Where No Fear Was eBook

This eBook from the Gutenberg Project consists of approximately 166 pages of information about Where No Fear Was.

Where No Fear Was eBook

This eBook from the Gutenberg Project consists of approximately 166 pages of information about Where No Fear Was.

But in all Sterling’s sorrows and illnesses, he never seems to have lost his interest in life and thought, in ideas, questions, and problems.  Again and again he came back to the surface, with an irrepressible zest and freshness, and even gaiety, until at last all hope of life was extinguished.  He lay dying for many weeks, and it was then that he wrote his last letter to Carlyle, which must be given in full:—­

Hillside, Ventnor,
10th August 1844.

My dear Carlyle,—­For the first time for many months it seems possible to send you a few words; merely, however, for Remembrance and Farewell.  On higher matters there is nothing to say.  I tread the common road into the great darkness, without any thought of fear, and with very much of hope.  Certainty indeed I have none.  With regard to you and me I cannot begin to write; having nothing for it but to keep shut the lid of those secrets with all the iron weights that are in my power.  Towards me it is still more true than towards England that no man has been and done like you.  Heaven bless you!  If I can lend a hand when there, that will not be wanting.  It is all very strange, but not one hundredth part so sad as it seems to the standers-by.

Your Wife knows my mind towards her, and will believe it without asseverations.—­Yours to the last, John Sterling.

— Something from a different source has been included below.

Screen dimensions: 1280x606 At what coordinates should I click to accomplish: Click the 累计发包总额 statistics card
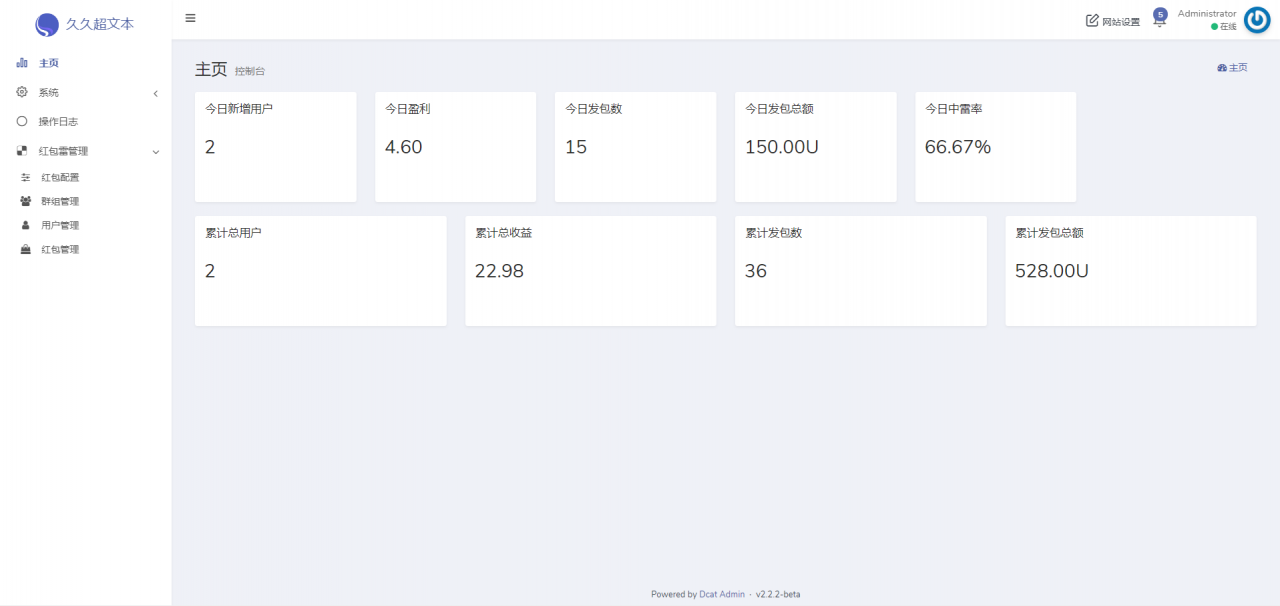click(1131, 271)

That letter may speak for itself.  In its dignity, its nobleness, its fearlessness, it is one of the finest human documents I know.  But let it be remembered that it is not the letter of a mournful and heart-broken man, turning his back on life in an ecstasy of despair; but the letter of one who had taken a boundless delight in life, had known upon equal terms most of the finest intellects of the day, and had been frankly recognised by them as a chosen spirit.  All Sterling’s designs for life and work had been slowly and surely thwarted by the pressure of hopeless illness; yet he had never complained or fretted or brooded, or indulged in any bitter recriminations against his destiny.  That seems to me a very heroic attitude; while the letter itself, in its perfect frankness and courage, without a touch of solemnity or affectation, or any trace of craven shrinking from his doom, makes it in its noble simplicity one of the finest “last words” that I have ever read, and finer, I verily believe, than any flight of poetical imagination.

A few days later he sent Carlyle some stanzas of verse, “written,” says Carlyle, “as if in star-fire and immortal tears; which are among my sacred possessions, to be kept for myself alone.”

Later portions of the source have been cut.